ABSTRACT: Too often learning and teaching are done in isolation. When the instructor feels alone in front of a sea of students, they forget that many students feel isolated and alone. Quantitative analysis—where each student receives a unique unknown—provides a powerful context to foster group and peer-to-peer learning, which mitigate isolation and promote deeper learning. I will share some strategies for fostering such learning communities.
But the instructor is still alone. In many colleges there is a single analytical instructor. Regional workshops and national symposia on teaching analytical chemistry build and foster communities of analytical instructors. I will share tactics that I have used to develop both types of forums.

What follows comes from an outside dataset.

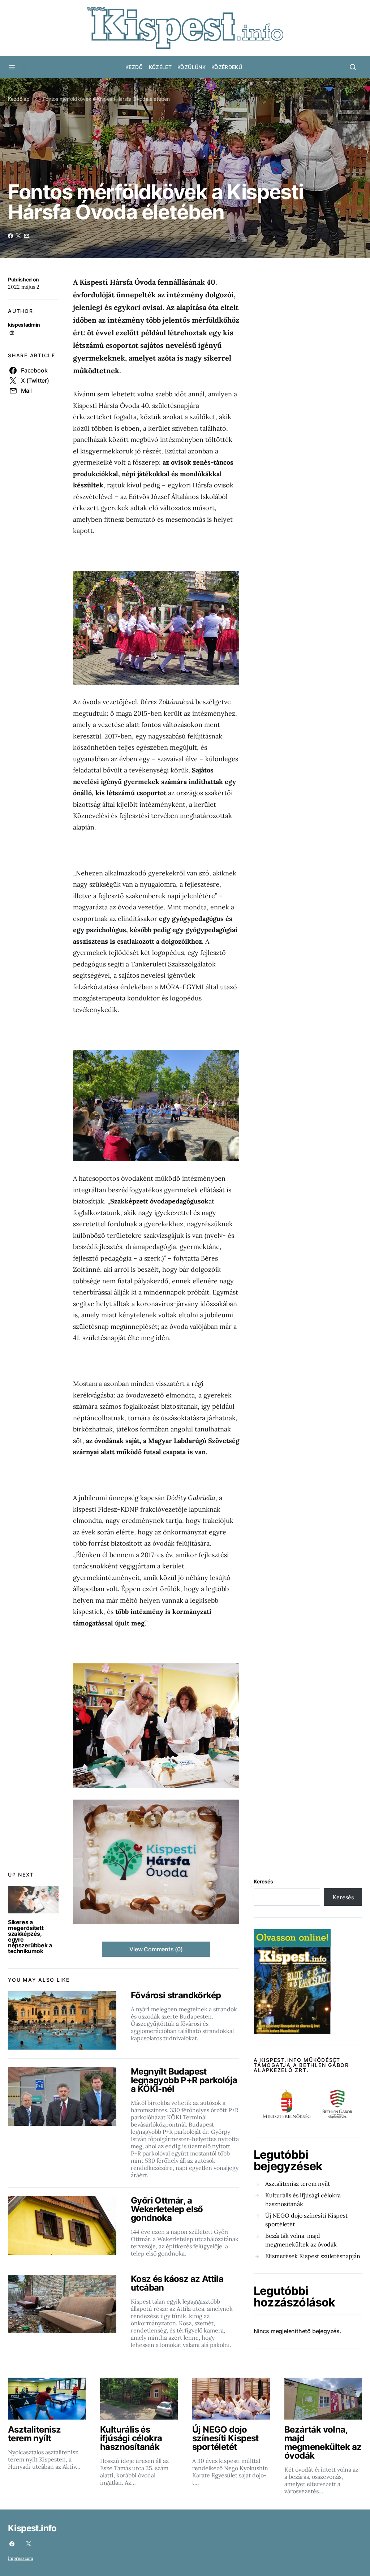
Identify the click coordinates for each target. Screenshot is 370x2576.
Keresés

BIO: Dr. Charles (Chuck) Lucy is a Professor Emeritus at the University of Alberta. He has co-authored over 160 research papers, and received the W.A.E. McBryde Medal and Maxxam Award from the Canadian Society of Chemistry. Chuck is also a passionate teacher who has taught classes of 400+ freshman students to discovery based graduate lectures. He was involved in development of a second-year research program1 and a course about careers in chemistry.2 But his primary teaching has been introductory analytical chemistry. He was a contributing author to the 9th edition of Daniel Harris’s Quantitative Chemical Analysis, and is a co-author of the upcoming 10th edition.
Chuck is a 3M National Teaching Fellow; and the Chemical Institute of Canada’s Award for Chemistry Education; and this year the UofA Interdepartmental Science Student Society’s Excellence in Teaching Award and the American Chemical Society’s Calvin Gidding’s Award in Analytical Chemistry Education.